(Stored data entries)
______________________________

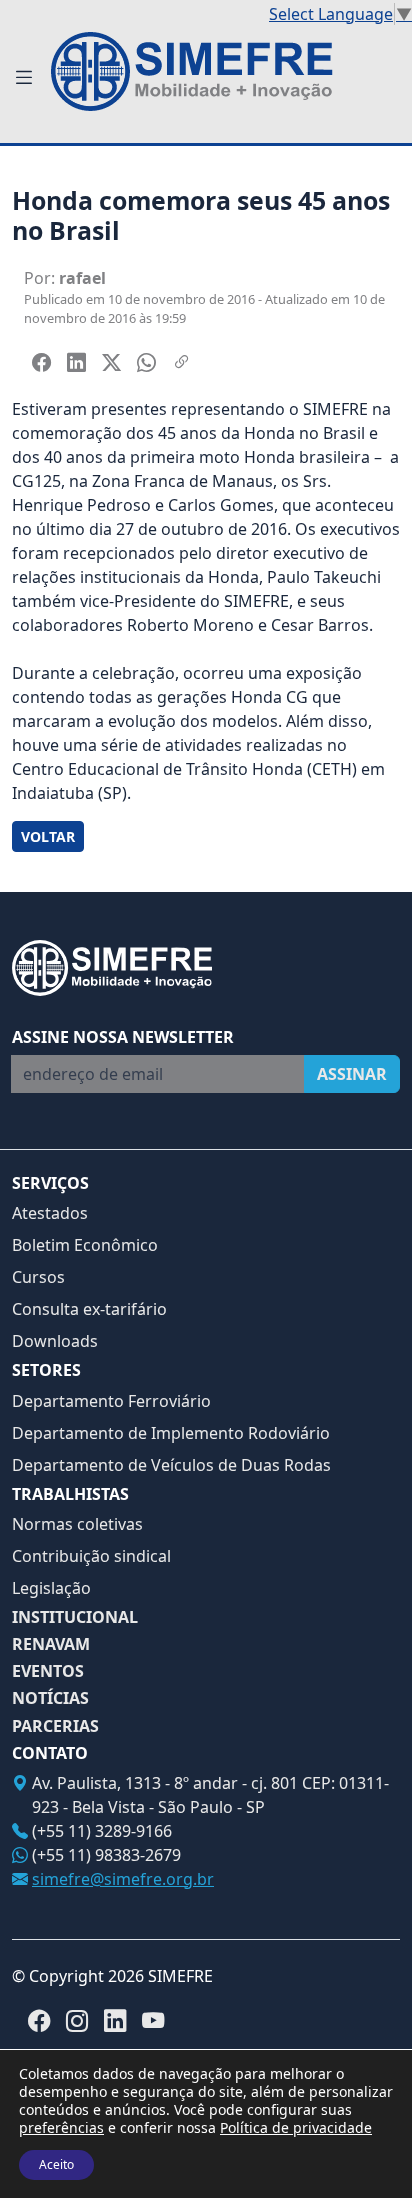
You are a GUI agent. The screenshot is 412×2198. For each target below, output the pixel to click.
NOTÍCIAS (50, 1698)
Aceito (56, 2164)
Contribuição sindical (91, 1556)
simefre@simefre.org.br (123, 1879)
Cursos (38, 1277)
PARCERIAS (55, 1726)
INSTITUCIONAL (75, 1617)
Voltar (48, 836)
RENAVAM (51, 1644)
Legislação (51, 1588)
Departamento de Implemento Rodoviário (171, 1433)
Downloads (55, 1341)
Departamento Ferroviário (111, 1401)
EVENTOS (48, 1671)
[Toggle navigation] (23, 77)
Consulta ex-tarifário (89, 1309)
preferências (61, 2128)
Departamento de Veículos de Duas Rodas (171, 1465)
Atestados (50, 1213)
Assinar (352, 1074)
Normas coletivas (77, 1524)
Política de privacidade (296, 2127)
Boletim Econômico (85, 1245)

______________________________

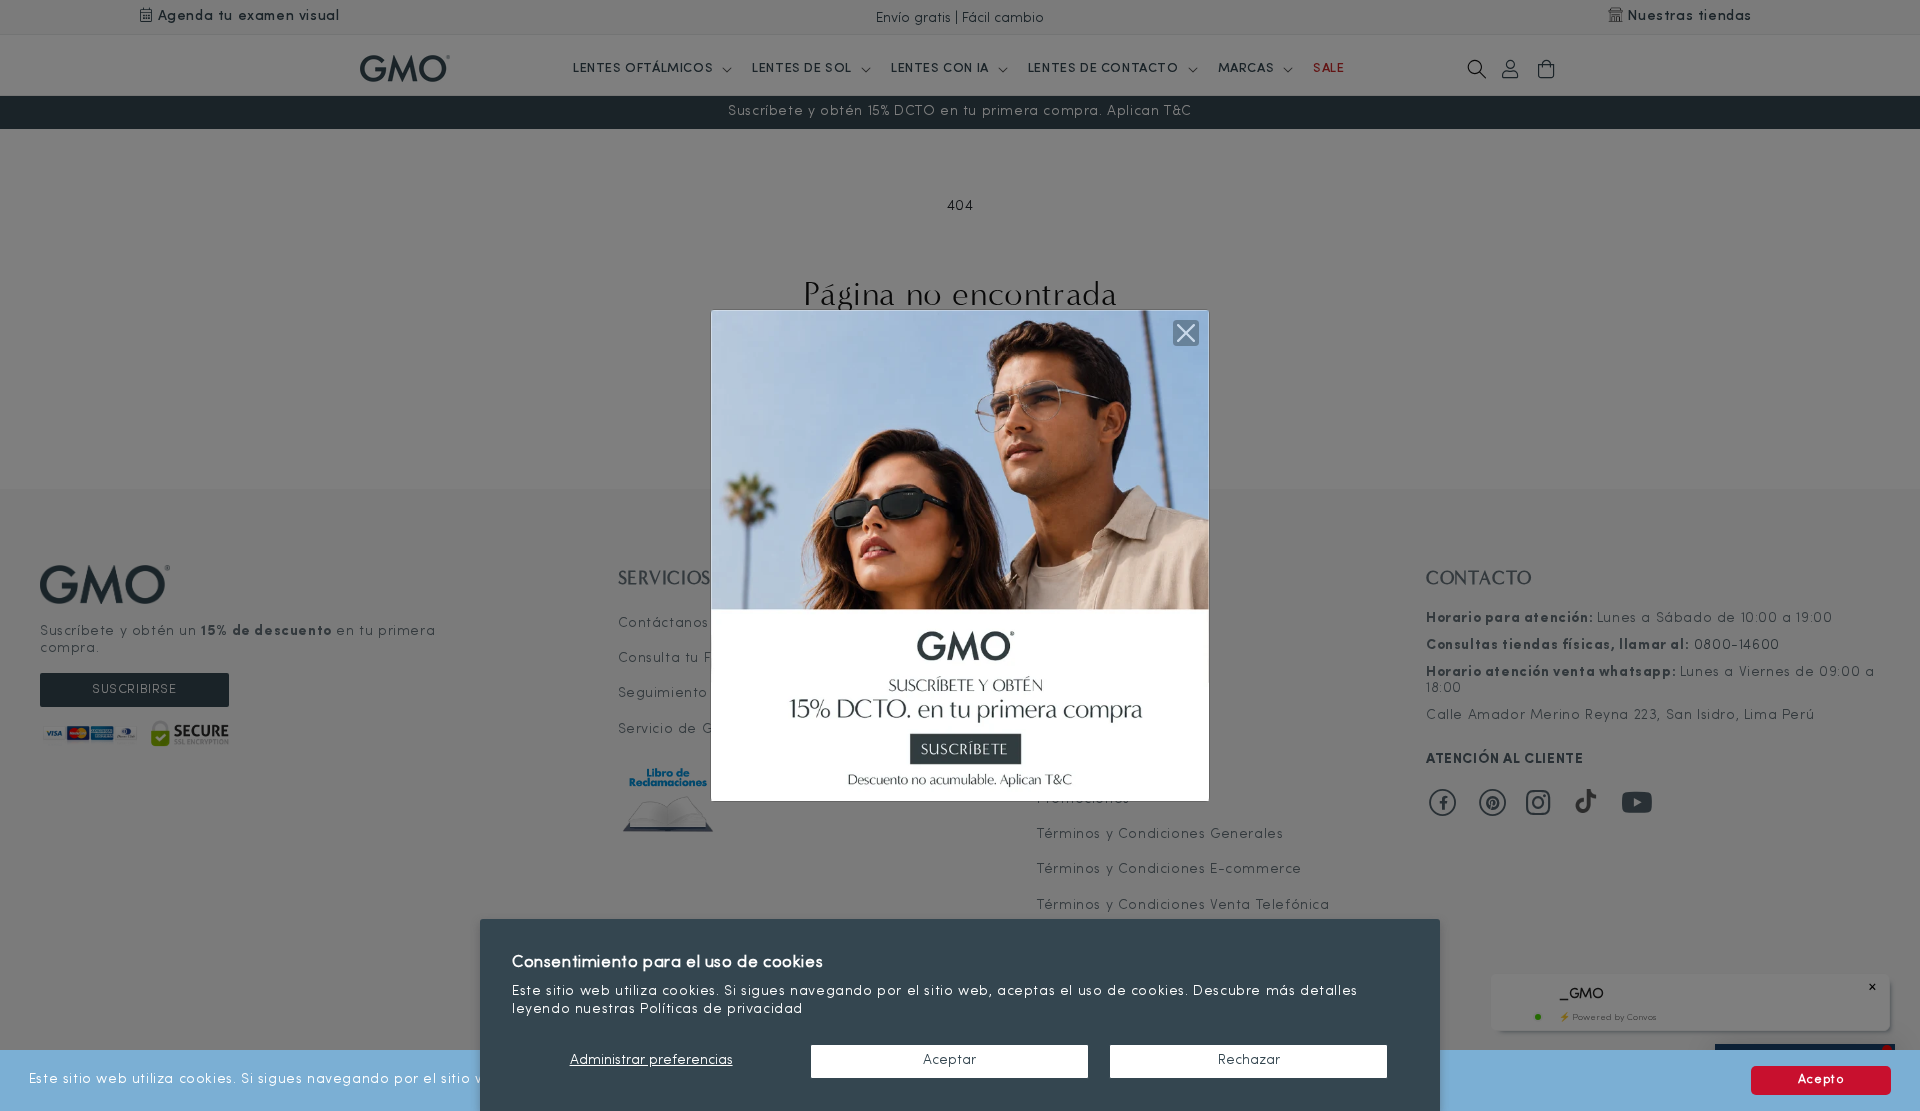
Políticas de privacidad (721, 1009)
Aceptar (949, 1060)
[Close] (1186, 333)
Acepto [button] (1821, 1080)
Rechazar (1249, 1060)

______________________________

## Exercise directions
Lines with the word "Departamento": copy each one from the data above.

## Answer area
Departamento de Implemento Rodoviário (171, 1433)
Departamento Ferroviário (111, 1401)
Departamento de Veículos de Duas Rodas (171, 1465)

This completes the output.